Reverend Heinrich Schmelen arrived in 1814 as missionary of the Kaiǀkhauan (Khauas Nama) and their leader Amraal Lambert.[4] The Schmelenhaus was built the same year, long considered the oldest structure in Namibia. It has been a National Monument since 1952 and currently serves as a small museum. It was later discovered that the church and the pastor's house in Warmbad, both destroyed in 1811, were older than the Schmelenhaus,[5] and that the fortification of ǁKhauxaǃnas predates all other European constructions.[6] Schmelen also initiated the building of a chapel which was in ruins when James Edward Alexander visited the village in 1837.[7]

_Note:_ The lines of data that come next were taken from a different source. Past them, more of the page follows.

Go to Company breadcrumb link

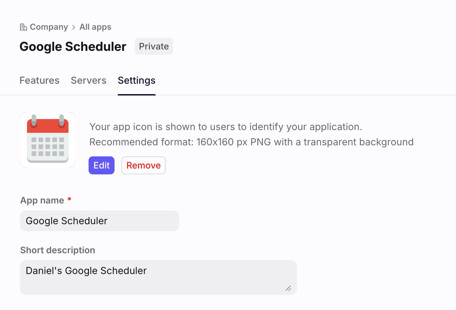coord(49,27)
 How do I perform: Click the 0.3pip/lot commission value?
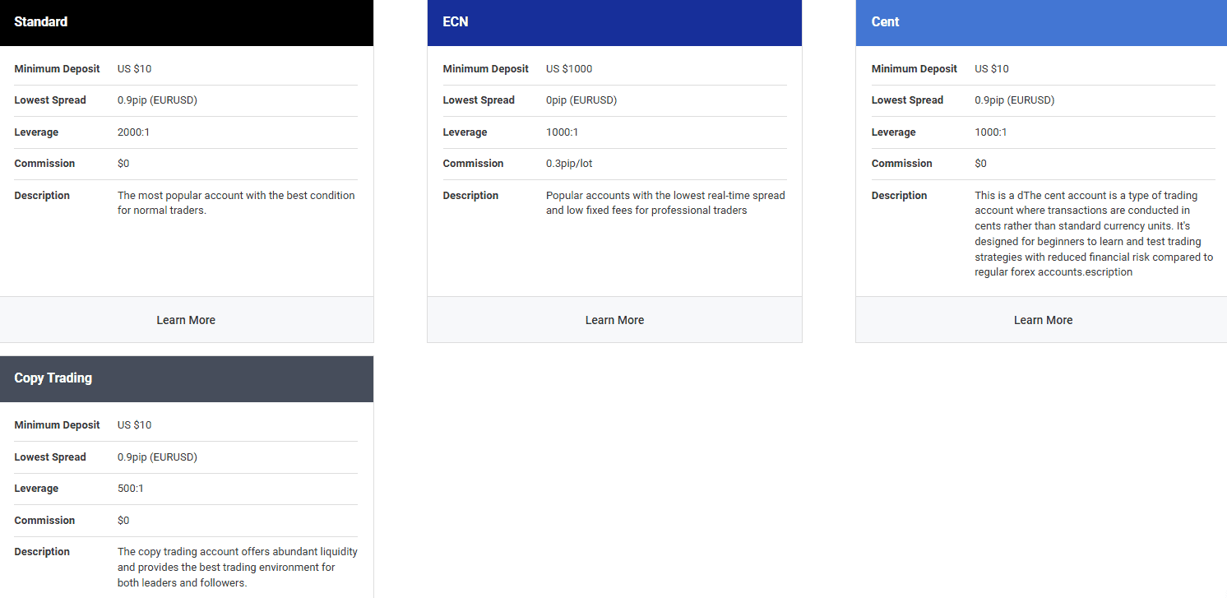point(569,163)
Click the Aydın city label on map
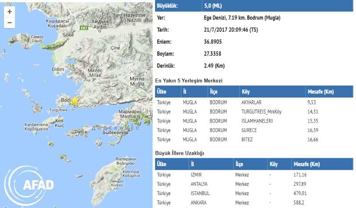Image resolution: width=356 pixels, height=208 pixels. tap(100, 22)
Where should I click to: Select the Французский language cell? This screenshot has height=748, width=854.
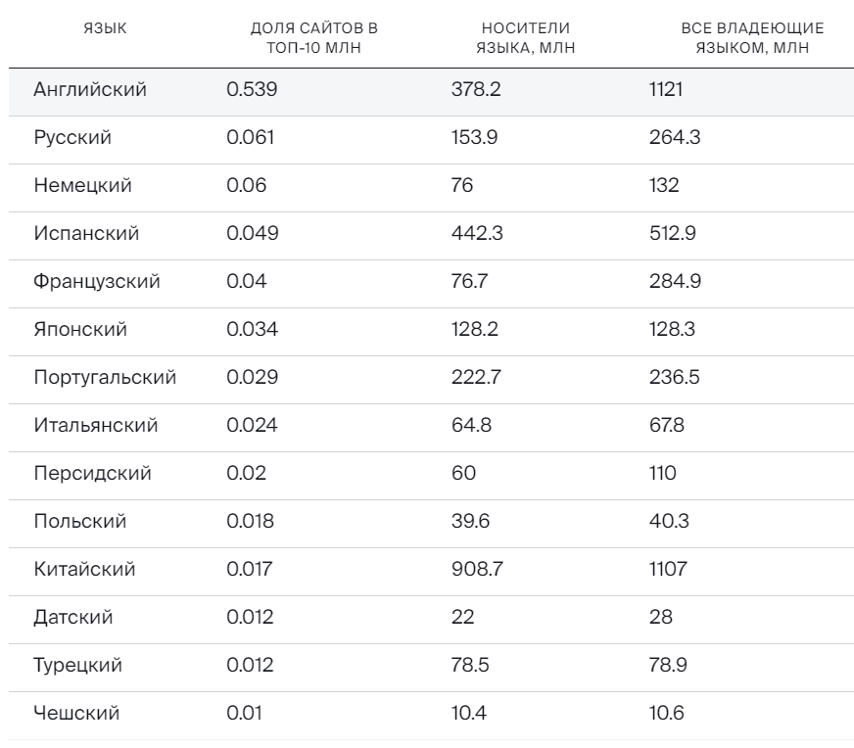click(96, 282)
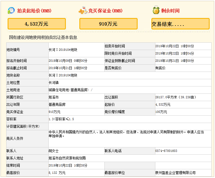Click the highest bid value 8,132 万元
The image size is (215, 178).
(x=57, y=173)
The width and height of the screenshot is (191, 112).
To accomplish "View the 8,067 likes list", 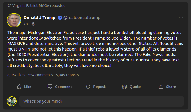I will [16, 75].
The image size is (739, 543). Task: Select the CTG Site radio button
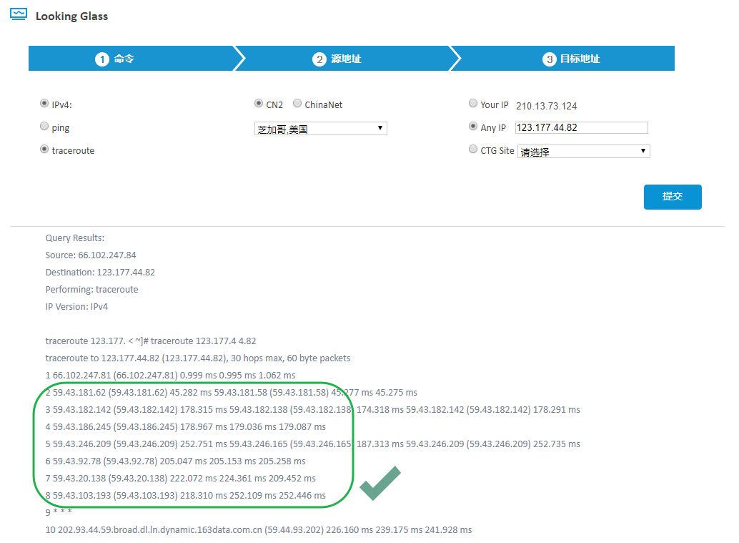tap(473, 150)
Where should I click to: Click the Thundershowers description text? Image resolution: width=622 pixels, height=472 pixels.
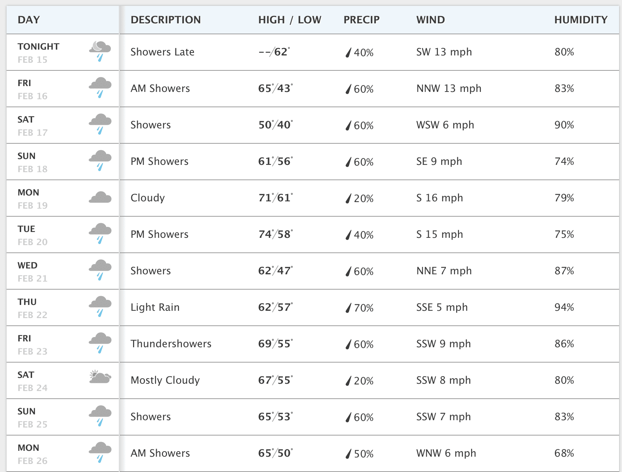click(171, 344)
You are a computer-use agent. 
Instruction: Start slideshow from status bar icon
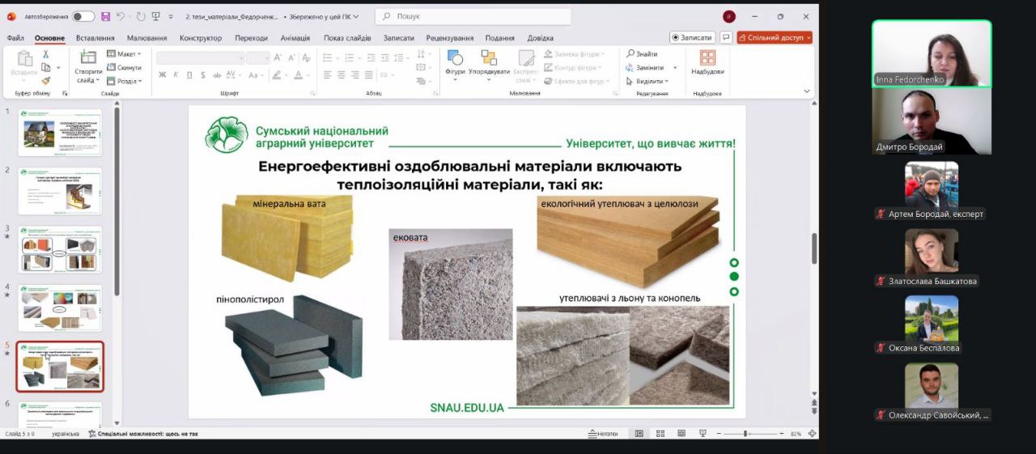coord(702,434)
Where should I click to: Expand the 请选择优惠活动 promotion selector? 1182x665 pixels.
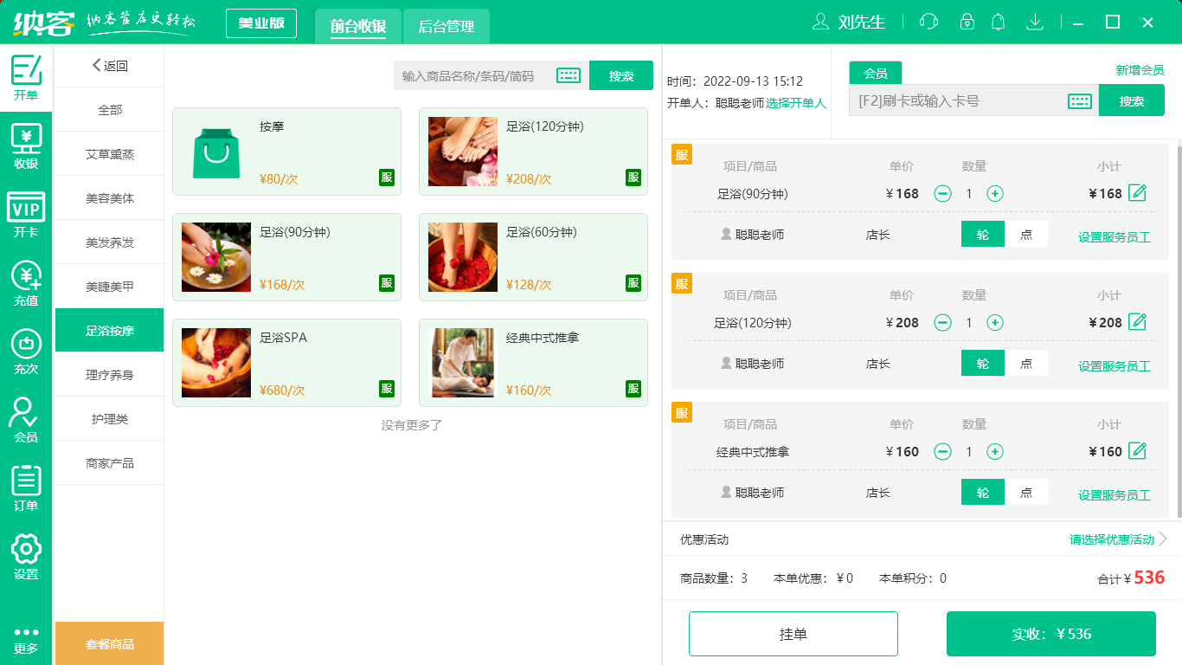tap(1112, 539)
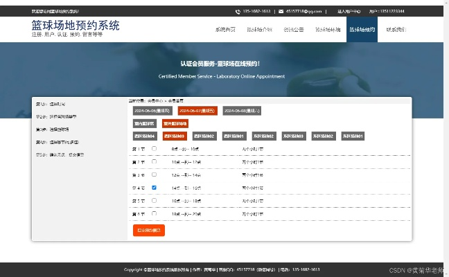
Task: Open the 系统首页 nav menu item
Action: tap(225, 30)
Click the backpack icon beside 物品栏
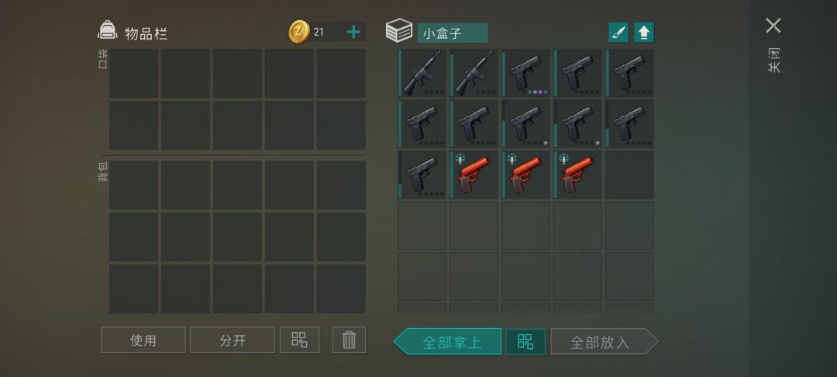Screen dimensions: 837x377 click(x=107, y=30)
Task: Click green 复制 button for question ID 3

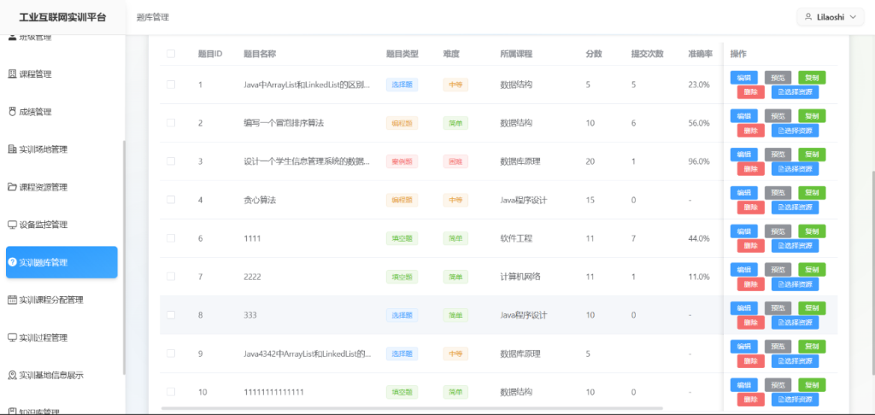Action: 812,155
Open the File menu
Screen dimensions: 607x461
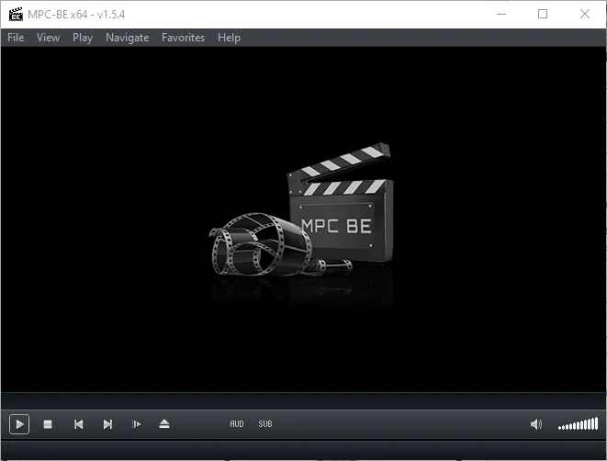[16, 38]
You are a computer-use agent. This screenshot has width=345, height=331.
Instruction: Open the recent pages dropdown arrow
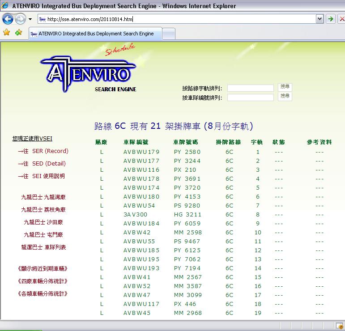click(30, 19)
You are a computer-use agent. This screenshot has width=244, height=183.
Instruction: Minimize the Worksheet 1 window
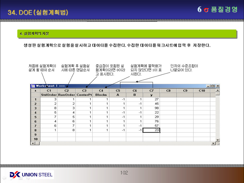[208, 86]
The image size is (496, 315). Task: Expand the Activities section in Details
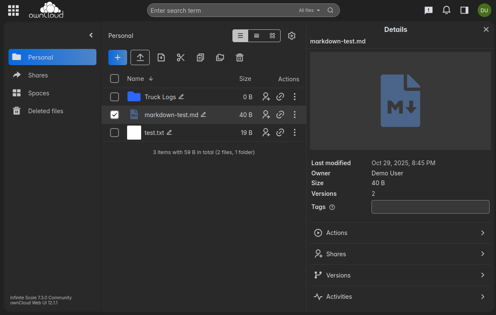point(400,296)
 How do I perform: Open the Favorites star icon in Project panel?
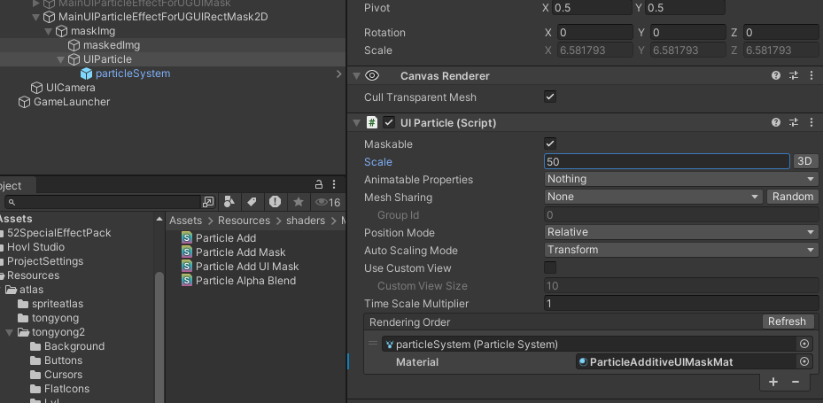299,202
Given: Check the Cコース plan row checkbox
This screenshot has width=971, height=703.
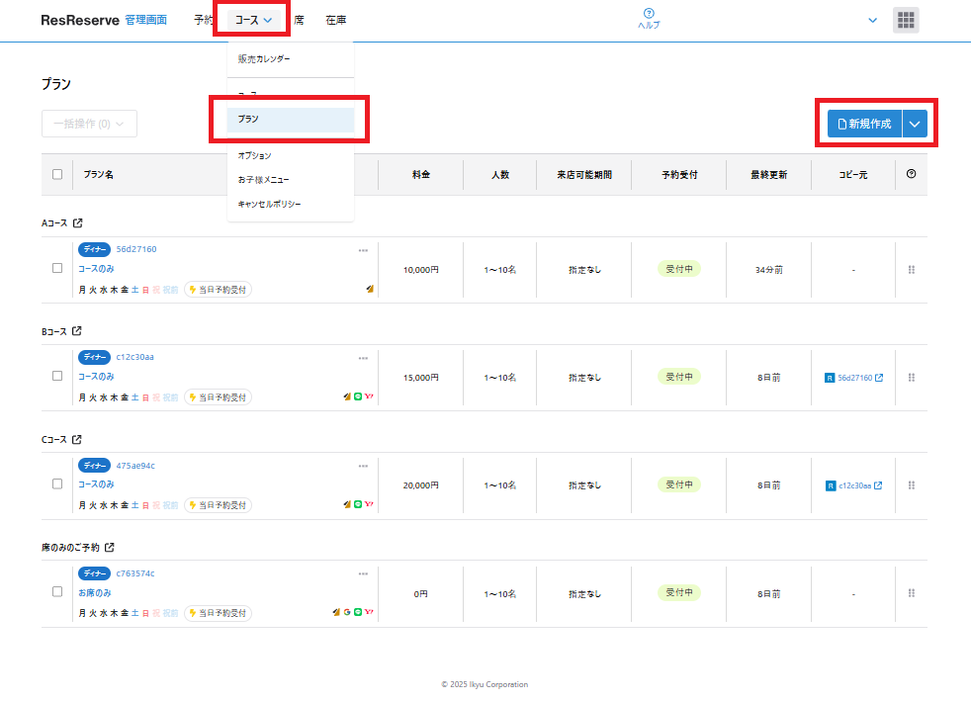Looking at the screenshot, I should [x=57, y=483].
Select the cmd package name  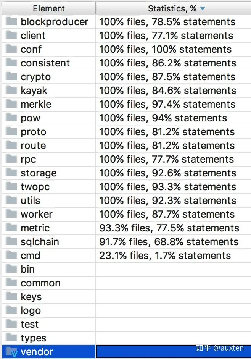click(x=31, y=256)
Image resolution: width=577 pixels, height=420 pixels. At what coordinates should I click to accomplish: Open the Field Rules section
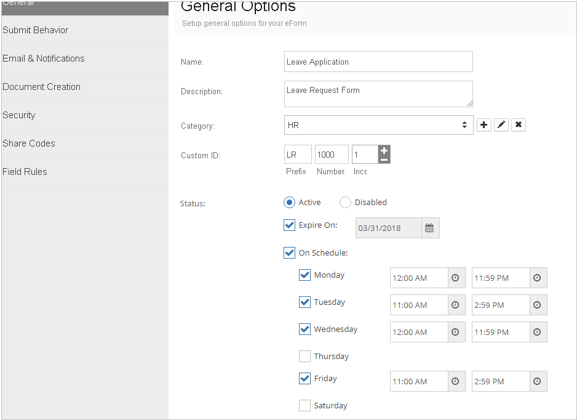[25, 171]
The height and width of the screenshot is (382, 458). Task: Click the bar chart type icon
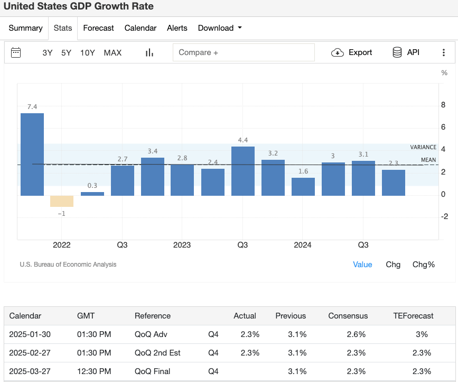[149, 52]
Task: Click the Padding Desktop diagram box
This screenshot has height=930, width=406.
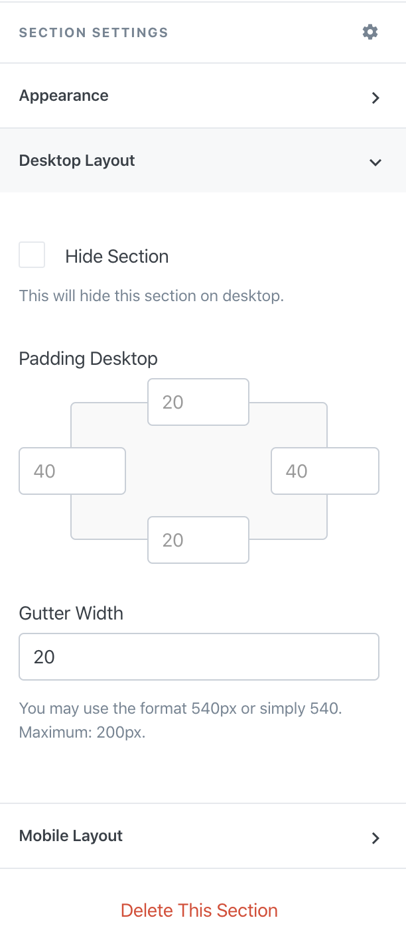Action: coord(199,471)
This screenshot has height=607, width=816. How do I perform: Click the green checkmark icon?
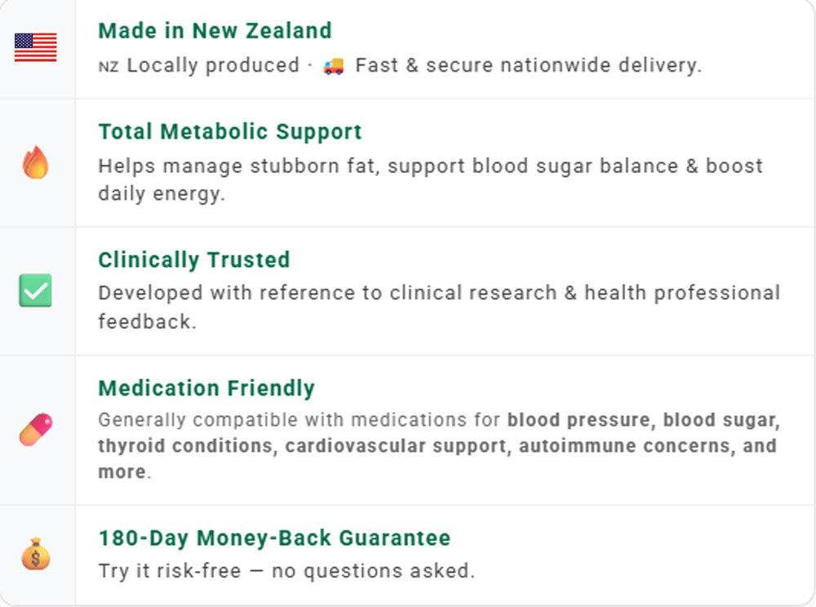(35, 290)
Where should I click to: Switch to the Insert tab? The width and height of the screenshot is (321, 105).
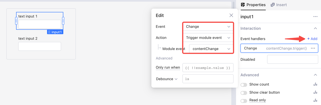pos(279,5)
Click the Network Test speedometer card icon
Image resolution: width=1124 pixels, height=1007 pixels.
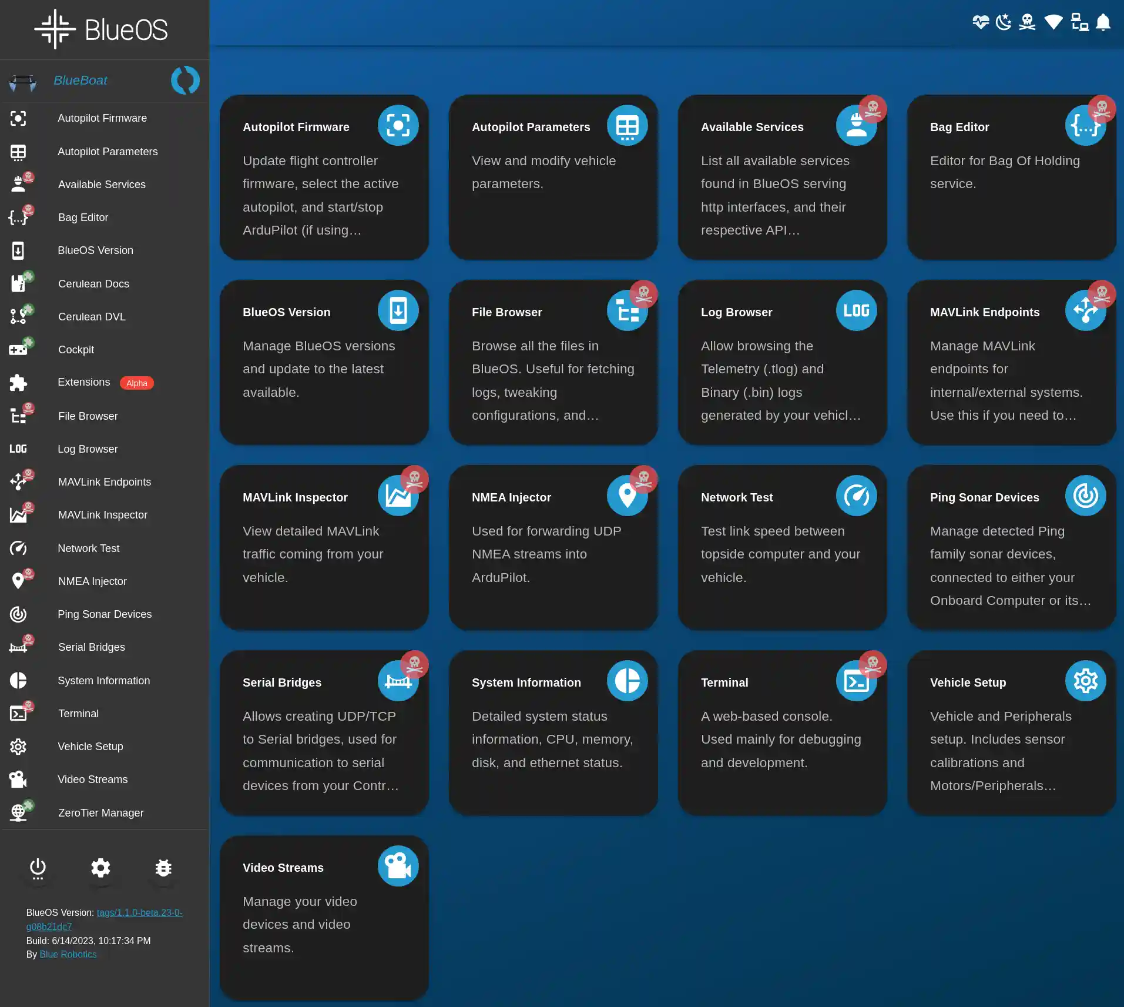coord(855,496)
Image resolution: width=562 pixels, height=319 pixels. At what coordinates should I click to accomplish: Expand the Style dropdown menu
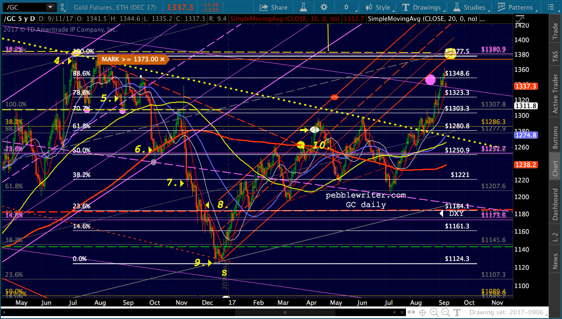click(378, 7)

In 1822, Schmelen left Bethanie[8] after becoming frustrated with his missionary work among the local tribes, who refused his repeated and impassioned pleas to attend church[9] and because of an ongoing conflict between Amraal Lambert's Orlam and another Namaqua tribe living at the station. Livestock and men were killed, and buildings burned. According to James Edward Alexander, Schmelen had "tried in vain to prevent the people of the station exchanging their cattle at [Lüderitz] ... for fire-arms and ammunition" and saw no end to the local conflicts.[10]

The original church was built in 1859, and also still stands today.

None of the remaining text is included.